Considered a must-see attraction, the Guinness Storehouse teaches you the history of one of Ireland’s biggest exports and how to pour the perfect pint of “Black Gold” before letting you enjoy your accomplishment with stunning city views at the on-site Gravity Bar. Drinking in the Temple Bar area is a rite of passage, where you’ll find the perfect combination of pubs, live music and jovial locals.
Shop until you drop on Grafton Street before reaching St Stephen’s Green, an expansive park with an array of colourful flowerbeds and tree-lined walks.
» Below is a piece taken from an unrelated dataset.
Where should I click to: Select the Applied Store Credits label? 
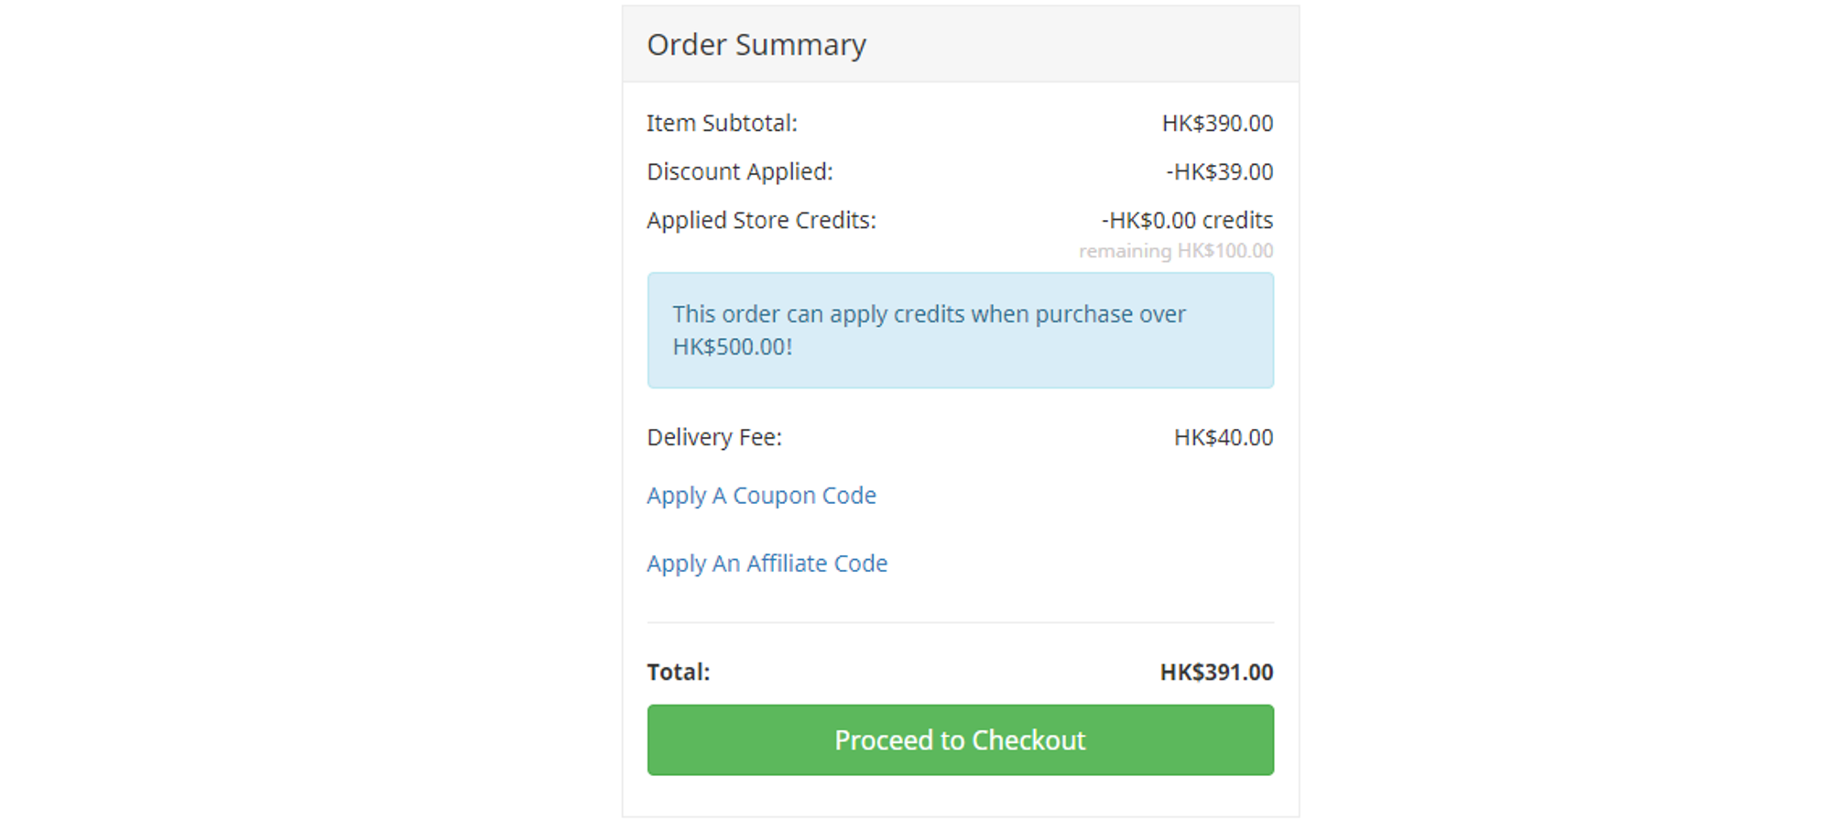[x=761, y=221]
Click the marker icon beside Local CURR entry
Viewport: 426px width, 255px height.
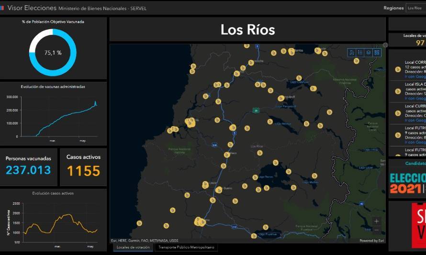(398, 113)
For those in search of cultural landmarks, a visit to the National Gallery of Ireland and National Museum of Ireland gives great insight into ancient treasures of medieval Ireland.
Dublin appeals to history enthusiasts and is home to Ireland’s oldest university, Trinity College. This notable attraction is where you can see the ancient manuscript, the Book of Kells, from circa 800 AD. Visit the 13th-century Dublin Castle to see a reflection of the city’s past, serving once as a dungeon for state prisoners and also the seat of Parliament.
The historic Christ Church Cathedral and nearby St Patrick’s Cathedral are both sights to behold, while a walk up Dalkey and Killiney hills offers a scenic breather from the city with its panoramic bird’s-eye views. For an excursion outside of Dublin, pack your camera and explore the famous Blarney Castle and Cliffs of Moher on a day trip, both of which are around three hours’ drive from Dublin.
Dublin’s compact size and convenient spacing of attractions make getting around the city on foot an easy task. It’s a great opportunity to burn off those pints of Guinness and to soak up Dublin’s unique Irish charm. There are also reliable buses and trams offering plenty of routes across the city. The coastal train line, called DART, is the perfect transportation for visiting nearby seaside towns.